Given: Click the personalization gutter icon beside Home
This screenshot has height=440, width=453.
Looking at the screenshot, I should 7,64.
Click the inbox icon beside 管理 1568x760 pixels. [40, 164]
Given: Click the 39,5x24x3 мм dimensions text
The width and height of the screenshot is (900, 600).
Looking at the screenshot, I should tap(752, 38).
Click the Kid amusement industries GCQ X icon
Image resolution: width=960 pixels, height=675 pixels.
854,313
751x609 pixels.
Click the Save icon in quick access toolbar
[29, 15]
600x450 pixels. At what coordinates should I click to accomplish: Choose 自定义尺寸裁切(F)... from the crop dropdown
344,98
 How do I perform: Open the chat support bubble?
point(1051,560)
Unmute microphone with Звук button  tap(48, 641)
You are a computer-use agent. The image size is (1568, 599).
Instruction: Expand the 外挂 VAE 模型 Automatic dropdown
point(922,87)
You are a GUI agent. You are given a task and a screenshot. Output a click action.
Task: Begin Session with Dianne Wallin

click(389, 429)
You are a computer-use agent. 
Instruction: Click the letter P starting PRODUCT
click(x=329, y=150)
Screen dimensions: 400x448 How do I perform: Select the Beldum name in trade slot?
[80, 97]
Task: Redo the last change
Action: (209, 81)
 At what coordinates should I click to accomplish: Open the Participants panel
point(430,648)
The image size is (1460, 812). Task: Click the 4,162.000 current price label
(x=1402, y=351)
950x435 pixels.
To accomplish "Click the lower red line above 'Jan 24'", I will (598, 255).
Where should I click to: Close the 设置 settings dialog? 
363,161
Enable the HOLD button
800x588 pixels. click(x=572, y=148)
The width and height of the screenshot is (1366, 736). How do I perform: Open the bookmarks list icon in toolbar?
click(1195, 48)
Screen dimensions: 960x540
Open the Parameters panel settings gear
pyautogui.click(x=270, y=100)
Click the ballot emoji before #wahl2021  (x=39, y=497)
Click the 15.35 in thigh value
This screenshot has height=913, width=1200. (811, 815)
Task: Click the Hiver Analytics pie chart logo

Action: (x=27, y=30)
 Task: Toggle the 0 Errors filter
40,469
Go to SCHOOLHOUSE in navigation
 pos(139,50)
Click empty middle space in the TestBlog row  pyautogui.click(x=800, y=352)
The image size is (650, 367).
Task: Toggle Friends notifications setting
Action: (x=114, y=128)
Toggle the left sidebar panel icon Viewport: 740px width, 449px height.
****************
• [WHAT TO PRODUCE]:
Search the records for the string "beside" and, wherever a line contains it, please copy that line.

• [REPLY TO THE EXERCISE]:
Given: Click the personalization gutter icon beside Home
Click the inbox icon beside 管理 1568x760 pixels. [40, 164]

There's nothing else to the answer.